### Assigned task
Bring together copies of the lines in the data below that contain the word "computer".

[Extracted data entries]
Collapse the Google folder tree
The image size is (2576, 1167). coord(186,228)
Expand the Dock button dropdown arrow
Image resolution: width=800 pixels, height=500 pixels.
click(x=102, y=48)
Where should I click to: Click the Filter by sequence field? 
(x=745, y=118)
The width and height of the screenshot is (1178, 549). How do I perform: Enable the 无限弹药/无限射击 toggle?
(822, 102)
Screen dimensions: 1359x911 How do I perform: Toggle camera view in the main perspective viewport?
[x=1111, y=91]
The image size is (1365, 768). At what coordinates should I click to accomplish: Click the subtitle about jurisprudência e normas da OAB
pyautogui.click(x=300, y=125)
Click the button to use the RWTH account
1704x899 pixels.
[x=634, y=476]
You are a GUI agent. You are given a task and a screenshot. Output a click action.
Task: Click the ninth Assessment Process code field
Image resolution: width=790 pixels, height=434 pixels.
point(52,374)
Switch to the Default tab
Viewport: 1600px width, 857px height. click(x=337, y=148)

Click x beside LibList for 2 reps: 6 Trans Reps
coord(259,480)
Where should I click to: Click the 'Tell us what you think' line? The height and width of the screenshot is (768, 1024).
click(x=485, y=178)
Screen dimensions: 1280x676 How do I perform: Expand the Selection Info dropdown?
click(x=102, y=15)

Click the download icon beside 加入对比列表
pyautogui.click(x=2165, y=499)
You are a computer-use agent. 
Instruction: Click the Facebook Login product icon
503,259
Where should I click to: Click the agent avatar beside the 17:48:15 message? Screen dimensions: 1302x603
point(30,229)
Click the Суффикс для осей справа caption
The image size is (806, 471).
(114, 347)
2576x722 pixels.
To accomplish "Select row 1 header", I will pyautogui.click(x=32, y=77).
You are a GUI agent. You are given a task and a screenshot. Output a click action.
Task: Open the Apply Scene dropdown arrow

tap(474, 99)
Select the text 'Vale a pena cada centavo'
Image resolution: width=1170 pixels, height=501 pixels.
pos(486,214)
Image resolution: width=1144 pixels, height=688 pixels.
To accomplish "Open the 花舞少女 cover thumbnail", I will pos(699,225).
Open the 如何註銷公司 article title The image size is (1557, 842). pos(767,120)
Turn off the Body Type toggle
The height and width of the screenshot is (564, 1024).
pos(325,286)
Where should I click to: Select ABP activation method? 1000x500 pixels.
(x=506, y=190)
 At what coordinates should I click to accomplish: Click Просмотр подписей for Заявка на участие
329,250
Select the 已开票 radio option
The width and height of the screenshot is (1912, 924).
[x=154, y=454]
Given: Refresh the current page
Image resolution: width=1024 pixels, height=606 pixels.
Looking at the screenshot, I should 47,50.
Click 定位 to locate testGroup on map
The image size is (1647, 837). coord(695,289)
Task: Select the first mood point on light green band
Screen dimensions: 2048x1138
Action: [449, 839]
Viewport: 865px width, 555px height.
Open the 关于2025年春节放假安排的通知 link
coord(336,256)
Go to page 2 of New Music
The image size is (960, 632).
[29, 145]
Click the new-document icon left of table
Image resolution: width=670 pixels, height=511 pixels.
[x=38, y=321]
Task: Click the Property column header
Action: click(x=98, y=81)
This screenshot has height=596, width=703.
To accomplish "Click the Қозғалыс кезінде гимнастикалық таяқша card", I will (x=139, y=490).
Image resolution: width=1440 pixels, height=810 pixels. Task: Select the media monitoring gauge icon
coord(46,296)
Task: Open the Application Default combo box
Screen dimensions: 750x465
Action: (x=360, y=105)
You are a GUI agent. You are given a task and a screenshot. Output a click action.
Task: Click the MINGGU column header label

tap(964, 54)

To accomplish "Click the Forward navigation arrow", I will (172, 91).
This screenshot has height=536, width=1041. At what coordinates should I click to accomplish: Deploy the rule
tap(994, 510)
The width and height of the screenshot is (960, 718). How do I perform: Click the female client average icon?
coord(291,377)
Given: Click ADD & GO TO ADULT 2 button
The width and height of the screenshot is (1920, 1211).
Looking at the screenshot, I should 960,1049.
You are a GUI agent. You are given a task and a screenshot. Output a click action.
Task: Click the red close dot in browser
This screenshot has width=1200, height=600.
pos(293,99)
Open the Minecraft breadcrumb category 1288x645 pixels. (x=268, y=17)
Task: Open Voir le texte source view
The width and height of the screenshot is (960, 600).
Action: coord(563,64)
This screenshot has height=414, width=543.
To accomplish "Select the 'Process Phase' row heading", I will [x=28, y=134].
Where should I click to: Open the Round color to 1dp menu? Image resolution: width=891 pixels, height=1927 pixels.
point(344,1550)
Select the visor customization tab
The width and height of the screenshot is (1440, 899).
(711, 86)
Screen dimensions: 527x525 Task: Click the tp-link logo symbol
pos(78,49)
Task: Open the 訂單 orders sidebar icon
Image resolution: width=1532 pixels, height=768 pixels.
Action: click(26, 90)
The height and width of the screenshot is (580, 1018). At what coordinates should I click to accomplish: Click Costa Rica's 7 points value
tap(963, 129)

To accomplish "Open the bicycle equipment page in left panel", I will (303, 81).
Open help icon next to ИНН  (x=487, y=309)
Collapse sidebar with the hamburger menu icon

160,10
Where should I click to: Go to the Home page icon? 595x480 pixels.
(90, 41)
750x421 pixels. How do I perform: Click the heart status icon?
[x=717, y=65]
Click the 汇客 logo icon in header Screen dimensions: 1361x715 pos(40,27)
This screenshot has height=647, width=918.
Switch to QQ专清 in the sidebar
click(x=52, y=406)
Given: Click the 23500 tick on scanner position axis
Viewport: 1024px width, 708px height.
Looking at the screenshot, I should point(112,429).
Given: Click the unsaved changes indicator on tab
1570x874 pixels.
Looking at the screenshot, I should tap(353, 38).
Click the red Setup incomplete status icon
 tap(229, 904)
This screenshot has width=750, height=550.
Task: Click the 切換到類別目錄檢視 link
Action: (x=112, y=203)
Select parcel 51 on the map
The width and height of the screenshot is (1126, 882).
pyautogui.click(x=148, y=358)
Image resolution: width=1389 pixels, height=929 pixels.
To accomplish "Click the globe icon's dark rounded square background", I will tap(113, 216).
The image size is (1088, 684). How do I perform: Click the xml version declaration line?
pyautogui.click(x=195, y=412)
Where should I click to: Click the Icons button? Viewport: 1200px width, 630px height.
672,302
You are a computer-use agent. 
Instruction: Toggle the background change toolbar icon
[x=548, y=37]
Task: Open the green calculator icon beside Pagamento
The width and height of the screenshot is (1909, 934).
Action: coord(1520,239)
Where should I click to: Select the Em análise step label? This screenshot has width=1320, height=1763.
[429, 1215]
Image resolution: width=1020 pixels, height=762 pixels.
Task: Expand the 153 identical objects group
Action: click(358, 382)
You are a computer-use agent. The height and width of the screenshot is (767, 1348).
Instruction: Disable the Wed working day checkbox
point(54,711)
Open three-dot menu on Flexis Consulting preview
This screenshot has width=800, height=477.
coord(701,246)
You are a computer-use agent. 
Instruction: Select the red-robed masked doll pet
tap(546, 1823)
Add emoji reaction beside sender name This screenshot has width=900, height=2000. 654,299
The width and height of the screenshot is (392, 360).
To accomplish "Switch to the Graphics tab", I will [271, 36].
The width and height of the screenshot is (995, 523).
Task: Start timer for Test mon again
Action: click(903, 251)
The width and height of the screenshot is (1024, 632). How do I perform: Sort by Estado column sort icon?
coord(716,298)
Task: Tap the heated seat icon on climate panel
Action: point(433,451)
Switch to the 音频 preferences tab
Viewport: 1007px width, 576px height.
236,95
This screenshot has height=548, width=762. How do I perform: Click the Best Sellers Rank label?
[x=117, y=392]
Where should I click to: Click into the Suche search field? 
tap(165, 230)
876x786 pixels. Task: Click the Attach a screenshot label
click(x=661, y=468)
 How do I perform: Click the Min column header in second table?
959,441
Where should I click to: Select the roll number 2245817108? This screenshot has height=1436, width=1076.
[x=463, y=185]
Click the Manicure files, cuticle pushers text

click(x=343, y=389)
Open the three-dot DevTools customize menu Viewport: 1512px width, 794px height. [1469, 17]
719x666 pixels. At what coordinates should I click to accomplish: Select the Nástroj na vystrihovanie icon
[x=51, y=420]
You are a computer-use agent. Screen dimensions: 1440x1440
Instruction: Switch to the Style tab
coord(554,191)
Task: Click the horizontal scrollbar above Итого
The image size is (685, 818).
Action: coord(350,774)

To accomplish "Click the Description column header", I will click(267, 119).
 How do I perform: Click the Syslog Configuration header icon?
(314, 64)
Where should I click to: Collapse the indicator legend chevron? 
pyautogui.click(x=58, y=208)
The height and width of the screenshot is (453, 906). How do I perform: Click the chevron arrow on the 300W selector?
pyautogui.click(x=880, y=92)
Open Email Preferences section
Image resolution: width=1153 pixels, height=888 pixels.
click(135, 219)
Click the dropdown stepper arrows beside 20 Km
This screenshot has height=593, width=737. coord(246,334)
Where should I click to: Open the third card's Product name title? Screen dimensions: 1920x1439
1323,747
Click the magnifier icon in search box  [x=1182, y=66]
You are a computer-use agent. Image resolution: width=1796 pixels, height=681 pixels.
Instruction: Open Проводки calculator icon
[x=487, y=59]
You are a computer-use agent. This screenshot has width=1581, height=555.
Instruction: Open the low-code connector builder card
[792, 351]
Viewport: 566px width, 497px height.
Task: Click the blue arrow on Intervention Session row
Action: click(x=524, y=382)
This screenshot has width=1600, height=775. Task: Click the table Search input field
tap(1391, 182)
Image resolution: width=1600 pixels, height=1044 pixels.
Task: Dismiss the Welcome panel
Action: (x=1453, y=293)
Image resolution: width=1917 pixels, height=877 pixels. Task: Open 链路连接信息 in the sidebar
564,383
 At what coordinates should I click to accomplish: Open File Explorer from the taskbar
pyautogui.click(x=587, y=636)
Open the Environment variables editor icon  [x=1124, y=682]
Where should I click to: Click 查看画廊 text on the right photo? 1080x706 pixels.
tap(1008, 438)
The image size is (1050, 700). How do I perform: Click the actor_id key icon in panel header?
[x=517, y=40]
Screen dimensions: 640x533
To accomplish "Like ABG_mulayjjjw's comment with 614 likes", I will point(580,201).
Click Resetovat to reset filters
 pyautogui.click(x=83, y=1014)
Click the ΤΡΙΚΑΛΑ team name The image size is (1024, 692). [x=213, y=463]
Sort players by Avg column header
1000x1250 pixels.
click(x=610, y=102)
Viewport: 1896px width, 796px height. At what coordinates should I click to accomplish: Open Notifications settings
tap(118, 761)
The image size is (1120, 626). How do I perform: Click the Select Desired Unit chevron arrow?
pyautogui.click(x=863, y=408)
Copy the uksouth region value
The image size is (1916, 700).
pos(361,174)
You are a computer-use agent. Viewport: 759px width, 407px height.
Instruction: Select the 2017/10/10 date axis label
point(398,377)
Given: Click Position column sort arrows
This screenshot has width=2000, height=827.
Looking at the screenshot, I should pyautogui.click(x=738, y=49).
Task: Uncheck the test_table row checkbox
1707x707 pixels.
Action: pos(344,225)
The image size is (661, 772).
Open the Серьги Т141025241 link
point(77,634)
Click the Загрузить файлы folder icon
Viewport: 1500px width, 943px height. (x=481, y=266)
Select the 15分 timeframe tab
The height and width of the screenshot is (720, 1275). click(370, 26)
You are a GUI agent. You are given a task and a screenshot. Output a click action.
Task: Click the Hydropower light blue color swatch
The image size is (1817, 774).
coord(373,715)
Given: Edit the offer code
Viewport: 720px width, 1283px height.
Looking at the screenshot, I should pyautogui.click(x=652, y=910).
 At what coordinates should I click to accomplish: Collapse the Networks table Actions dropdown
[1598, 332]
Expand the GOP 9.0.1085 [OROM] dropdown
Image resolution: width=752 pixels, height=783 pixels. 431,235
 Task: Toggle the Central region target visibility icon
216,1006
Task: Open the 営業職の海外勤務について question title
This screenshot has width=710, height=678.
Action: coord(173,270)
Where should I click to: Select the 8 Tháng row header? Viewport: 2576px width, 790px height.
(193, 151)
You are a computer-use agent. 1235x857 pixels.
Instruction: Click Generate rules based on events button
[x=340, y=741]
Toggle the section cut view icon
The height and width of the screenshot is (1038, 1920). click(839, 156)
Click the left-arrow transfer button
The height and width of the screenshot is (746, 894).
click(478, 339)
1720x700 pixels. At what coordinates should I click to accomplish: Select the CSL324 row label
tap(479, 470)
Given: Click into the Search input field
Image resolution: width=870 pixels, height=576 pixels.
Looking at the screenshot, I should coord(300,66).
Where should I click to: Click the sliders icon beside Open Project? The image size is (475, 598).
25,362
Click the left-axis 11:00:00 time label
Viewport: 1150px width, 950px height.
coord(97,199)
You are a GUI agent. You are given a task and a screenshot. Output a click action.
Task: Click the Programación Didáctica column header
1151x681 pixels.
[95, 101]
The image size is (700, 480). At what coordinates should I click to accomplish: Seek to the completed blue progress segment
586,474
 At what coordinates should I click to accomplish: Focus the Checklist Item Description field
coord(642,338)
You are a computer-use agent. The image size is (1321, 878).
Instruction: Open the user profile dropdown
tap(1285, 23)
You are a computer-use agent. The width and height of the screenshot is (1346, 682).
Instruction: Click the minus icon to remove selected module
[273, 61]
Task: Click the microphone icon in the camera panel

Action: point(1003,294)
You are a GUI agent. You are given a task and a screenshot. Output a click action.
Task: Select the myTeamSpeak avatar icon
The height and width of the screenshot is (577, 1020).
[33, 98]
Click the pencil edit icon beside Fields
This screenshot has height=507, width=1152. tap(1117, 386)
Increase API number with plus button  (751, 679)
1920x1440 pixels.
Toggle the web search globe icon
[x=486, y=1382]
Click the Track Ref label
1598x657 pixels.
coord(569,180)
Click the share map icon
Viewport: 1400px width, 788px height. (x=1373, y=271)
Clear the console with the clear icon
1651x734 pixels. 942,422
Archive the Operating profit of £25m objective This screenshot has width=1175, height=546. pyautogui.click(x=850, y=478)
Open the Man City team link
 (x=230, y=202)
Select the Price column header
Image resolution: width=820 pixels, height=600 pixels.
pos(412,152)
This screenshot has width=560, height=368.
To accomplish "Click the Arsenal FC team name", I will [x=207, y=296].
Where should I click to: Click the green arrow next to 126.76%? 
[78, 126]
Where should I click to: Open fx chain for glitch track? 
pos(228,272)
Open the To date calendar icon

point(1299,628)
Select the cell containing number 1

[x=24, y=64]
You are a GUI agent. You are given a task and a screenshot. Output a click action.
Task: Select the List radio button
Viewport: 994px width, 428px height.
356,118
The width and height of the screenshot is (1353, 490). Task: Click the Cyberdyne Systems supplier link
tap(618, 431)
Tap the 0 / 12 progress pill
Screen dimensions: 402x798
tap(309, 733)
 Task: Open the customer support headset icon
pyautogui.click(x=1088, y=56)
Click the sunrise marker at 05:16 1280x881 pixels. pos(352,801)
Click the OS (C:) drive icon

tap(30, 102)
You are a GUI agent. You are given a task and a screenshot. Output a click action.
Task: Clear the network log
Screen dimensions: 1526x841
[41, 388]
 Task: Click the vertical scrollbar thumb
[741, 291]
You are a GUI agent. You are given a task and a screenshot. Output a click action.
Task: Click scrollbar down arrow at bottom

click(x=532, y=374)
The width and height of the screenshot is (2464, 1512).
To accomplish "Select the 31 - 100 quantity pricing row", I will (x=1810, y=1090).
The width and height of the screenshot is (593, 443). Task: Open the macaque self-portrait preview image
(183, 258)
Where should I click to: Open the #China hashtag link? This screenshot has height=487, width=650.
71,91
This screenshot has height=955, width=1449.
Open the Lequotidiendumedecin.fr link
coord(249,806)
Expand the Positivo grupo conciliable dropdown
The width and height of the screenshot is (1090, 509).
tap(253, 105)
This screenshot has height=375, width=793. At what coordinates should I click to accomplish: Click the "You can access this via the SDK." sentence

### Solution
You are a computer-use agent. 
You are a computer-use agent. 
You are a computer-use agent. The height and width of the screenshot is (767, 1348).
You are a computer-use agent. 
You are a computer-use agent. Screen dimensions: 1440x1440
You are a computer-use agent. Image resolution: width=1796 pixels, height=681 pixels.
You are a computer-use agent. This screenshot has width=1581, height=555.
You are a computer-use agent. Viewport: 759px width, 407px height.
You are a computer-use agent. 1235x857 pixels.
You are a computer-use agent. The image size is (1321, 878).
You are a computer-use agent. The width and height of the screenshot is (1346, 682).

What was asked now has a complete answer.